(Records contained in a dataset)
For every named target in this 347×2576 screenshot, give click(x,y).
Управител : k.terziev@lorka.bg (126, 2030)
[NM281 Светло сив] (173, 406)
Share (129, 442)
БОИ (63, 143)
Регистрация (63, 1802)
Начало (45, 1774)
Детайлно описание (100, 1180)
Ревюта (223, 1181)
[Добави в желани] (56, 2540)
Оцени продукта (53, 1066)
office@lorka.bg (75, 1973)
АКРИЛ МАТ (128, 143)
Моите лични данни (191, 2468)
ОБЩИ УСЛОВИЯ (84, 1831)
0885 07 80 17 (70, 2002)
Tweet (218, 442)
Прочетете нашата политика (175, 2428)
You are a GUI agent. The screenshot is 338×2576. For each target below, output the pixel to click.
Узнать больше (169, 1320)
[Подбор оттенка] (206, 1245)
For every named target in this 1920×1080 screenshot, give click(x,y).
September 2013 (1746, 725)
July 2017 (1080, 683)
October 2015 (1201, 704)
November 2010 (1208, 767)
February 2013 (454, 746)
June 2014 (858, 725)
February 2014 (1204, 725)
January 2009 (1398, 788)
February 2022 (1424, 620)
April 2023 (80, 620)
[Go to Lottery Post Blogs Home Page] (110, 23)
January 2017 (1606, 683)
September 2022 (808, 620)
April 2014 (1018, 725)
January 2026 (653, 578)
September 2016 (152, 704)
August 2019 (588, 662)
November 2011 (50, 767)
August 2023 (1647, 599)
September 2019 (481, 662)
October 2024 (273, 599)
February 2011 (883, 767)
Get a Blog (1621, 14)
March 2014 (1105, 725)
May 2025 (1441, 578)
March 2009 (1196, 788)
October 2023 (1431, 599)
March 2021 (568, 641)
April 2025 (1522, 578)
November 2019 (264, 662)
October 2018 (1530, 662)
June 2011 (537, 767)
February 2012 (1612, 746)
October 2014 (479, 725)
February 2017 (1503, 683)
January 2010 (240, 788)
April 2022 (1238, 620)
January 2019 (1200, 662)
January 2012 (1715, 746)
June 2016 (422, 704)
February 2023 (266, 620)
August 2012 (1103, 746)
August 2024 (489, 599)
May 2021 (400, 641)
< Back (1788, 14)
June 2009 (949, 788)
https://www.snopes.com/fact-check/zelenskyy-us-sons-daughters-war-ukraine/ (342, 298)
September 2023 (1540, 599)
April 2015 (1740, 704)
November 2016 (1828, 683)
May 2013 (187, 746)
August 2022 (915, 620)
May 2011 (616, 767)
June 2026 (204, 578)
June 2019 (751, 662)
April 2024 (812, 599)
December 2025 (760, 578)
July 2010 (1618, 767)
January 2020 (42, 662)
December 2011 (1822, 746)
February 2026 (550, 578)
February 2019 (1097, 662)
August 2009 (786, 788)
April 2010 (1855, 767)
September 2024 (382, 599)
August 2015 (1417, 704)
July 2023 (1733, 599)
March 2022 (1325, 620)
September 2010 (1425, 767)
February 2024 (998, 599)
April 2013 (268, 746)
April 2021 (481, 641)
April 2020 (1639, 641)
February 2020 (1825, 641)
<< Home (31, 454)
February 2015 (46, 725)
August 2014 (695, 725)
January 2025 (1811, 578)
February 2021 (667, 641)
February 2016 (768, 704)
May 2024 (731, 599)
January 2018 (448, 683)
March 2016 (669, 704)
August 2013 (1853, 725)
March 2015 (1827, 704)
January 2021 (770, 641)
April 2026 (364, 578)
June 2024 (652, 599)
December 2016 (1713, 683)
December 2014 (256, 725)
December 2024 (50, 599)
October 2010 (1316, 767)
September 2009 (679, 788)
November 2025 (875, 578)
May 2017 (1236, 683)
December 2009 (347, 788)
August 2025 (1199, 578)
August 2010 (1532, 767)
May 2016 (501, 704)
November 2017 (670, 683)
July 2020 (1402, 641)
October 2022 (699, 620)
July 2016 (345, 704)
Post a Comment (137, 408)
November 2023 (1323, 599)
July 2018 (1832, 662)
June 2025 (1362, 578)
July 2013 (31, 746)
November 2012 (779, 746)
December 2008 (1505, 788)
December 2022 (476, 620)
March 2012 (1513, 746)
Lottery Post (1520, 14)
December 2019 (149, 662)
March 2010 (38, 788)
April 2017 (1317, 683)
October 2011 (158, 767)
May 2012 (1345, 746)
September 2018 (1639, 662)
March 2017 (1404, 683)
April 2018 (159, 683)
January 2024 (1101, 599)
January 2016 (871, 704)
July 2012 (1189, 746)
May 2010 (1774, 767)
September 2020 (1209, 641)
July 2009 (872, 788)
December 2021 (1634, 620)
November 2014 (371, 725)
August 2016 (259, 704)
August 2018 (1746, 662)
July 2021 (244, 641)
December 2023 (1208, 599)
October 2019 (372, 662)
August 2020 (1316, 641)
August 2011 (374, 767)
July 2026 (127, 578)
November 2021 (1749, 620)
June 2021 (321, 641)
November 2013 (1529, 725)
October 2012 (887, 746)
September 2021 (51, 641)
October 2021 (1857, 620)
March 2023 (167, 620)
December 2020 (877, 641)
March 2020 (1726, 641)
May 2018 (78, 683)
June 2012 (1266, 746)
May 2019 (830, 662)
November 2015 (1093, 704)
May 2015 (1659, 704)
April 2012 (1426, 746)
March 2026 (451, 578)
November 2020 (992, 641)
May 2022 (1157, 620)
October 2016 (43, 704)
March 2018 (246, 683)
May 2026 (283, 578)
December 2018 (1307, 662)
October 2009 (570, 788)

_Task instructions:_
Reproduce all lines from the records above that include the word "give".

_Answer to the problem:_
For every named target in this 347×2576 screenshot, give click(x,y).
For every named target in this 1920×1080 screenshot, give click(x,y).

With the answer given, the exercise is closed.